From an energy perspective, a real-time connection between occupancy sensors at the floor or suite level, HVAC systems, and the grid is a must-have for building operators to make better, more efficient energy decisions. In terms of the energy loop, the grid itself has a solid understanding of what’s happening from it to the substation level but does not have that same intelligence about what’s happening from the substation to the building. AI is bridging this gap, helping to bring new control to two formerly uncontrollable factors, the price and cleanliness of energy. 

Let’s go back to that parking lot analogy. The grid is designed in a similar way, accommodating the highest demand for energy on the hottest and coldest days, or even parts of the day.

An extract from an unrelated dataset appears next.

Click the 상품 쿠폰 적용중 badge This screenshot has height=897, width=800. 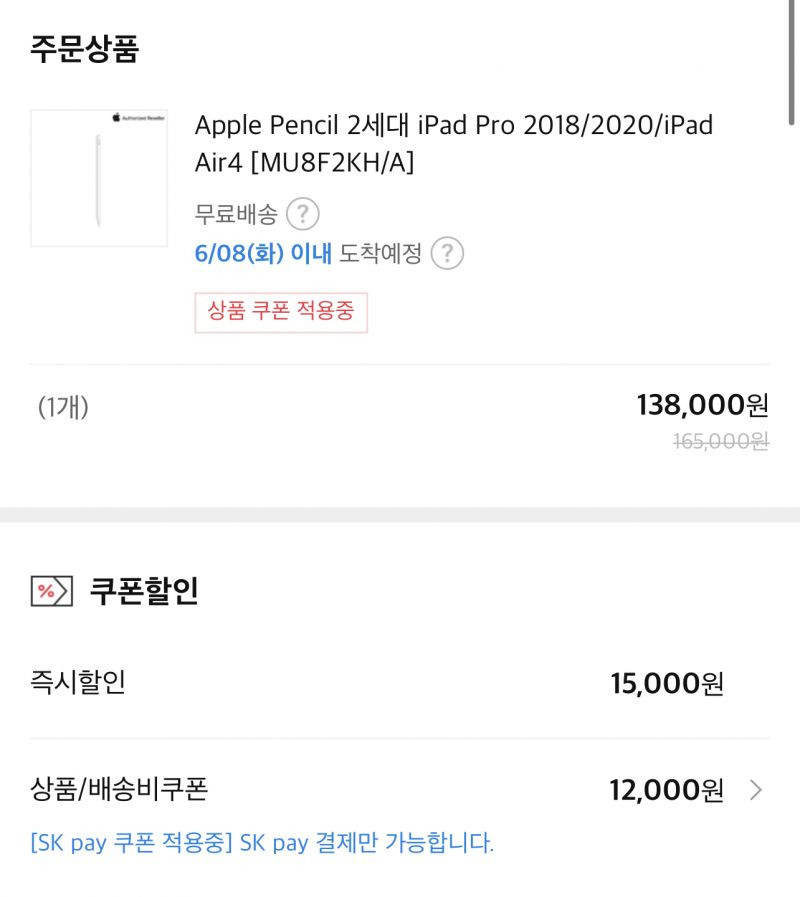281,312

Sometimes, there just aren’t any more spots available. That’s what happens when the grid is overtaxed and can’t handle all the calls for energy it’s getting. At these peaks, power is often pulled from the dirtiest sources and is at its most expensive price. 

Powering buildings based on actual occupancy can lower these peaks. If occupancy is only at 50 percent on a hot summer Friday and the building knows which floors are nearly or completely empty, the building can automatically control heating and cooling needs accordingly. 

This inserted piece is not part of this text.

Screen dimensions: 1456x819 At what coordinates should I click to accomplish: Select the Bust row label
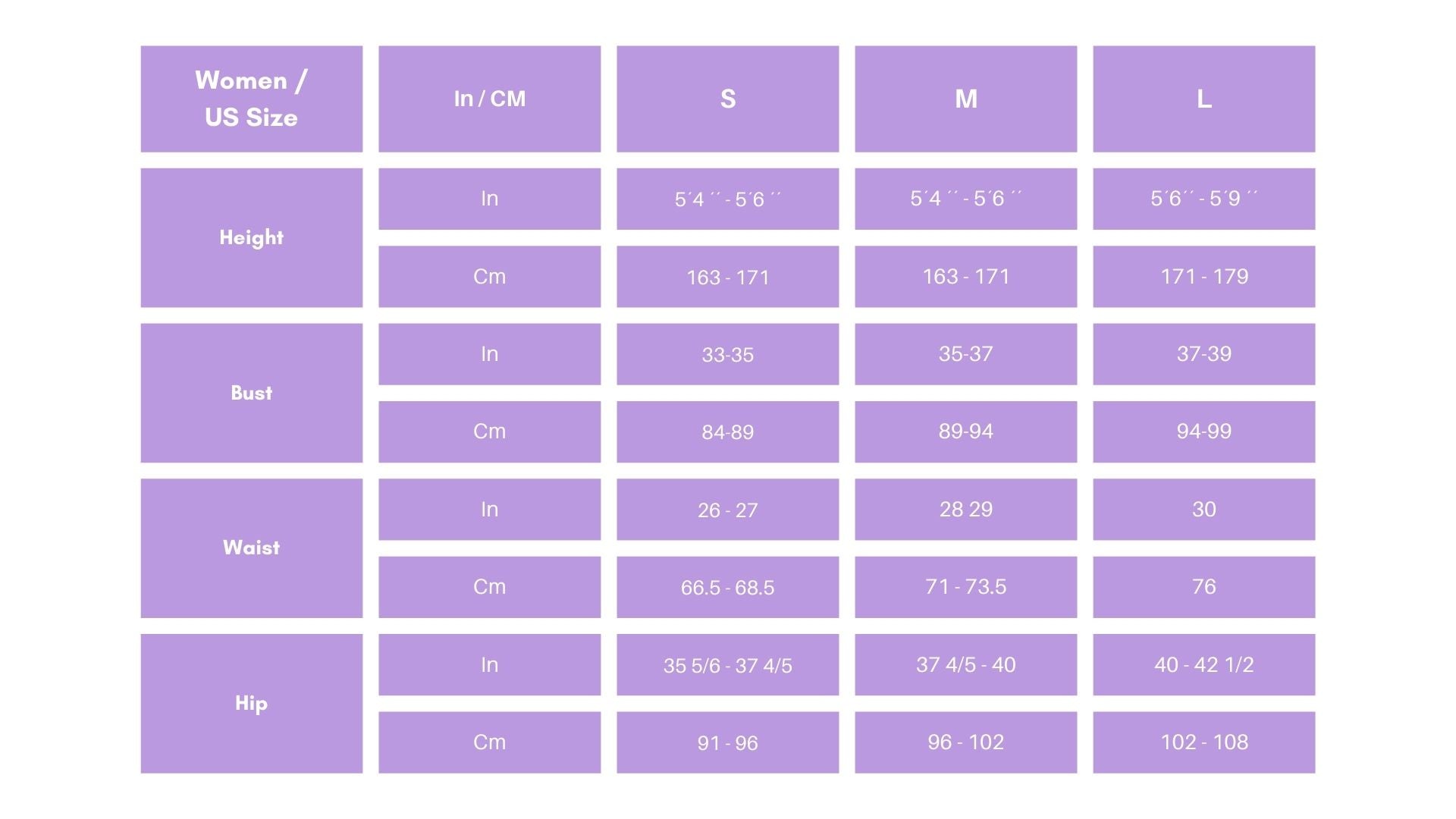(251, 393)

For buildings with onsite renewables and energy storage, knowing when the grid is entering these peak power periods allows the buildings to turn to their own energy when it’s most impactful to lower both costs and emissions. 

Emissions that can’t be avoided and surplus renewable energy credits may also find new life in a carbon trading marketplace. Japan is one of a handful of countries testing a public Carbon Credit Market (CCM), which would allow companies operating in the country to buy and sell carbon credits from non-fossil fuel energy production as a part of their larger decarbonization strategies in addition to credits generated from publicly funded projects

This public CCM is in addition to the private sector carbon markets that already exist in Japan. 

Carbon pricing, which is already common in Europe and Asia, will be set and adjusted through an algorithm based on good old economics, supply and demand. 

John Gilbert, Executive Chairman of Prescriptive Data and creator of AI-powered smart building platform Nantum OS, is quick to point out the potential of these markets. “Carbon isn’t priced in the U.S., but countries like Japan are exploring real trading mechanisms so carbon can be traded within and between portfolios. That would allow real estate companies to trade high intensity with lower intensity carbon to create better average emissions across the board.”

Japan’s public CCM is in beta mode today, one of the many levers that the country is using to reduce carbon emissions by 46 percent in 2030. 

While carbon marketplaces may be futuristic, less “exciting” AI doesn’t mean less effective. A building’s equipment, particularly its HVAC and water systems, can make or break energy budgets and decarbonization strategies. According to the U.S. Department of Energy, the use of the most efficient wall, window, and HVAC equipment available today could reduce commercial cooling needs by 78 percent. 

Preventive maintenance, such as the regular replacement of key parts like air filters, and equipment life cycles, presents timely ways to improve the building’s resilience and energy efficiencies without ballooning capital budgets. 

Laurie Kerr, Climate Advisor at the U.S. Green Buildings Council, explains, “Looking at the end of equipment life is the most cost-effective time to improve the building’s system because you’re just paying for the incremental increase of the new equipment. If the design team can understand the financial cycles of the building to determine when money is going to be available and match that to existing equipment life cycles, plans for decarbonization become more sustainable.”

Pairing this financial modeling with system performance data, equipment history, and energy utilization paves the way for quick wins. And Kerr is quick to point out that any win is a win when it comes to lowering energy consumption and emissions. She shared an important reminder, “Let’s not forget that operational savings from tuning and running the building properly are important in the context of these larger goals. So many aspects of retrofitting are extremely expensive but don’t overlook the inexpensive ones. Carbon is carbon, and it doesn’t care if you paid a lot or a little to reduce it.”